Stored records:
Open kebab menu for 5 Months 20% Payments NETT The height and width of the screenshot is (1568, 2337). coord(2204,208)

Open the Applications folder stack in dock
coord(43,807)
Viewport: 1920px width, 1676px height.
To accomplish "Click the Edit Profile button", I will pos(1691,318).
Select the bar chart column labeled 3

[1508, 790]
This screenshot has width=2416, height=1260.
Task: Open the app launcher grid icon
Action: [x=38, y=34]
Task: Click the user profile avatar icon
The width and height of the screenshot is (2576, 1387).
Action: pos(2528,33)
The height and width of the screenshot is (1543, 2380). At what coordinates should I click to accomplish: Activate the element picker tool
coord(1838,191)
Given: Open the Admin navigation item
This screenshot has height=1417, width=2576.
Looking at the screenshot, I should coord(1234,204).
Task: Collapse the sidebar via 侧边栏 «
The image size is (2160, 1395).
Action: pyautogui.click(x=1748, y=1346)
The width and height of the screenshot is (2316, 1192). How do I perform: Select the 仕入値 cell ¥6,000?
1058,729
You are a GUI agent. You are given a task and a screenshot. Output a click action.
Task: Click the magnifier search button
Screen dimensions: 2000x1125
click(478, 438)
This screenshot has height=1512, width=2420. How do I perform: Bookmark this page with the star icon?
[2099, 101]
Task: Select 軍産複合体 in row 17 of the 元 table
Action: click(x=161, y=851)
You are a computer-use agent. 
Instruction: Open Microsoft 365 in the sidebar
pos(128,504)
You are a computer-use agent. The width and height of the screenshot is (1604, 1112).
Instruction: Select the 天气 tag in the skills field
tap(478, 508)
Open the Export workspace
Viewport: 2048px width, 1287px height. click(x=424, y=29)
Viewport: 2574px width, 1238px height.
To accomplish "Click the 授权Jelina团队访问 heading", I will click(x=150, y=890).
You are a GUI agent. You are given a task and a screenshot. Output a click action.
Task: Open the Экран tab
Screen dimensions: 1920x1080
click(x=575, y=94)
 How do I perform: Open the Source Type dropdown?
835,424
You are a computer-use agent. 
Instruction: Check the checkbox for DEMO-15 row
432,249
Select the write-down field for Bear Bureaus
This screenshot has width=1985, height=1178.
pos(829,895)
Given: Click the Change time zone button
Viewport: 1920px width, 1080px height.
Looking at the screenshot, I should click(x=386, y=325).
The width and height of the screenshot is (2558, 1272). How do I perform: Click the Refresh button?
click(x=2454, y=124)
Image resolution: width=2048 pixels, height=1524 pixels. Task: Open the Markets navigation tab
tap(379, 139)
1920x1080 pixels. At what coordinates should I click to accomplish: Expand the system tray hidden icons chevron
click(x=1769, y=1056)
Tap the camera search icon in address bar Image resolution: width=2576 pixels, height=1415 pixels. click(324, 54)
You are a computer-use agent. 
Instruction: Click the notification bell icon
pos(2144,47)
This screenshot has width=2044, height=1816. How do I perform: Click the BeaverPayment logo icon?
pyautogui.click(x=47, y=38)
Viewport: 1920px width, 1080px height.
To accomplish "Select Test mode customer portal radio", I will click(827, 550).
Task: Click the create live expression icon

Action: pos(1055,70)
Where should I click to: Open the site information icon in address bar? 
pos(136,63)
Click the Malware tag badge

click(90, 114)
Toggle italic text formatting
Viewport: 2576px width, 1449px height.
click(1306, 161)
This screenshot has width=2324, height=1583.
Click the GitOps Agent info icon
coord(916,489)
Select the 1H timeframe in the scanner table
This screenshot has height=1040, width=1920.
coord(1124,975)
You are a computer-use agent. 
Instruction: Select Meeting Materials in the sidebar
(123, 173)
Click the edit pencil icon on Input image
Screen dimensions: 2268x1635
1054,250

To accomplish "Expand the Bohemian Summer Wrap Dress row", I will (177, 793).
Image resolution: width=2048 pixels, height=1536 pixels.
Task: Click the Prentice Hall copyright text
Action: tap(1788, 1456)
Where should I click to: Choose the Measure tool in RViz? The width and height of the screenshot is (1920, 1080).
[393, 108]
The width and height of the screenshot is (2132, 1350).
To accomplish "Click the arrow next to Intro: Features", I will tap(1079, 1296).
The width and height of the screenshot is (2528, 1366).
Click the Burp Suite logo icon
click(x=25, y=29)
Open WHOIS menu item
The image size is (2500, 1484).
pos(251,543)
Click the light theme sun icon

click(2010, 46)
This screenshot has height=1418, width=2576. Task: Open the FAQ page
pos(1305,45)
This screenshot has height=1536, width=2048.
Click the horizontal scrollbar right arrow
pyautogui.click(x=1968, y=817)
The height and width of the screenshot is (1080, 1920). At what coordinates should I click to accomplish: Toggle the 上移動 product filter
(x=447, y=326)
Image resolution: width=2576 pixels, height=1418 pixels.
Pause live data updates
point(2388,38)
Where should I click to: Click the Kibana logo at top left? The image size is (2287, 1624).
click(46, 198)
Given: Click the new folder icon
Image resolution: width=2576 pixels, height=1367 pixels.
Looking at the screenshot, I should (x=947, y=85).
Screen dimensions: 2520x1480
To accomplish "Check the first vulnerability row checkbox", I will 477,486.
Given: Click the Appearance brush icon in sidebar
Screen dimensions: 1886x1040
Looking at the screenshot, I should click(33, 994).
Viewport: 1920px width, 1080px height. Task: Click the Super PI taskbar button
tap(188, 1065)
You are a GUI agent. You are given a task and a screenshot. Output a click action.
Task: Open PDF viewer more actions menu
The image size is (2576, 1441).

Exercise description> Restate the entries above, keeping every word intact.

Result>
Open kebab menu for 5 Months 20% Payments NETT The height and width of the screenshot is (1568, 2337). coord(2204,208)

Open the Applications folder stack in dock
coord(43,807)
Viewport: 1920px width, 1676px height.
To accomplish "Click the Edit Profile button", I will pos(1691,318).
Select the bar chart column labeled 3

[1508, 790]
This screenshot has width=2416, height=1260.
Task: Open the app launcher grid icon
Action: [x=38, y=34]
Task: Click the user profile avatar icon
The width and height of the screenshot is (2576, 1387).
Action: pos(2528,33)
The height and width of the screenshot is (1543, 2380). At what coordinates should I click to accomplish: Activate the element picker tool
coord(1838,191)
Given: Open the Admin navigation item
This screenshot has height=1417, width=2576.
Looking at the screenshot, I should coord(1234,204).
Task: Collapse the sidebar via 侧边栏 «
The image size is (2160, 1395).
Action: pyautogui.click(x=1748, y=1346)
The width and height of the screenshot is (2316, 1192). How do I perform: Select the 仕入値 cell ¥6,000?
1058,729
You are a GUI agent. You are given a task and a screenshot. Output a click action.
Task: Click the magnifier search button
Screen dimensions: 2000x1125
click(478, 438)
This screenshot has height=1512, width=2420. How do I perform: Bookmark this page with the star icon?
[2099, 101]
Task: Select 軍産複合体 in row 17 of the 元 table
Action: click(x=161, y=851)
You are a computer-use agent. 
Instruction: Open Microsoft 365 in the sidebar
pos(128,504)
You are a computer-use agent. The width and height of the screenshot is (1604, 1112).
Instruction: Select the 天气 tag in the skills field
tap(478, 508)
Open the Export workspace
Viewport: 2048px width, 1287px height. click(x=424, y=29)
Viewport: 2574px width, 1238px height.
To accomplish "Click the 授权Jelina团队访问 heading", I will click(x=150, y=890).
You are a GUI agent. You are given a task and a screenshot. Output a click action.
Task: Open the Экран tab
Screen dimensions: 1920x1080
click(x=575, y=94)
 How do I perform: Open the Source Type dropdown?
835,424
You are a computer-use agent. 
Instruction: Check the checkbox for DEMO-15 row
432,249
Select the write-down field for Bear Bureaus
This screenshot has width=1985, height=1178.
pos(829,895)
Given: Click the Change time zone button
Viewport: 1920px width, 1080px height.
Looking at the screenshot, I should click(x=386, y=325).
The width and height of the screenshot is (2558, 1272). How do I perform: Click the Refresh button?
click(x=2454, y=124)
Image resolution: width=2048 pixels, height=1524 pixels. Task: Open the Markets navigation tab
tap(379, 139)
1920x1080 pixels. At what coordinates should I click to accomplish: Expand the system tray hidden icons chevron
click(x=1769, y=1056)
Tap the camera search icon in address bar Image resolution: width=2576 pixels, height=1415 pixels. click(324, 54)
You are a computer-use agent. 
Instruction: Click the notification bell icon
pos(2144,47)
This screenshot has width=2044, height=1816. How do I perform: Click the BeaverPayment logo icon?
pyautogui.click(x=47, y=38)
Viewport: 1920px width, 1080px height.
To accomplish "Select Test mode customer portal radio", I will click(827, 550).
Task: Click the create live expression icon

Action: pos(1055,70)
Where should I click to: Open the site information icon in address bar? 
pos(136,63)
Click the Malware tag badge

click(90, 114)
Toggle italic text formatting
Viewport: 2576px width, 1449px height.
click(1306, 161)
This screenshot has width=2324, height=1583.
Click the GitOps Agent info icon
coord(916,489)
Select the 1H timeframe in the scanner table
This screenshot has height=1040, width=1920.
coord(1124,975)
You are a computer-use agent. 
Instruction: Select Meeting Materials in the sidebar
(123, 173)
Click the edit pencil icon on Input image
Screen dimensions: 2268x1635
1054,250

To accomplish "Expand the Bohemian Summer Wrap Dress row", I will (177, 793).
Image resolution: width=2048 pixels, height=1536 pixels.
Task: Click the Prentice Hall copyright text
Action: tap(1788, 1456)
Where should I click to: Choose the Measure tool in RViz? The width and height of the screenshot is (1920, 1080).
[393, 108]
The width and height of the screenshot is (2132, 1350).
To accomplish "Click the arrow next to Intro: Features", I will tap(1079, 1296).
The width and height of the screenshot is (2528, 1366).
Click the Burp Suite logo icon
click(x=25, y=29)
Open WHOIS menu item
The image size is (2500, 1484).
pos(251,543)
Click the light theme sun icon

click(2010, 46)
This screenshot has height=1418, width=2576. Task: Open the FAQ page
pos(1305,45)
This screenshot has height=1536, width=2048.
Click the horizontal scrollbar right arrow
pyautogui.click(x=1968, y=817)
The height and width of the screenshot is (1080, 1920). At what coordinates should I click to accomplish: Toggle the 上移動 product filter
(x=447, y=326)
Image resolution: width=2576 pixels, height=1418 pixels.
Pause live data updates
point(2388,38)
Where should I click to: Click the Kibana logo at top left? The image size is (2287, 1624).
click(46, 198)
Given: Click the new folder icon
Image resolution: width=2576 pixels, height=1367 pixels.
Looking at the screenshot, I should (x=947, y=85).
Screen dimensions: 2520x1480
To accomplish "Check the first vulnerability row checkbox", I will 477,486.
Given: Click the Appearance brush icon in sidebar
Screen dimensions: 1886x1040
Looking at the screenshot, I should click(33, 994).
Viewport: 1920px width, 1080px height. Task: Click the Super PI taskbar button
tap(188, 1065)
You are a GUI agent. You are given a task and a screenshot. Output a click action.
Task: Open PDF viewer more actions menu
The image size is (2576, 1441).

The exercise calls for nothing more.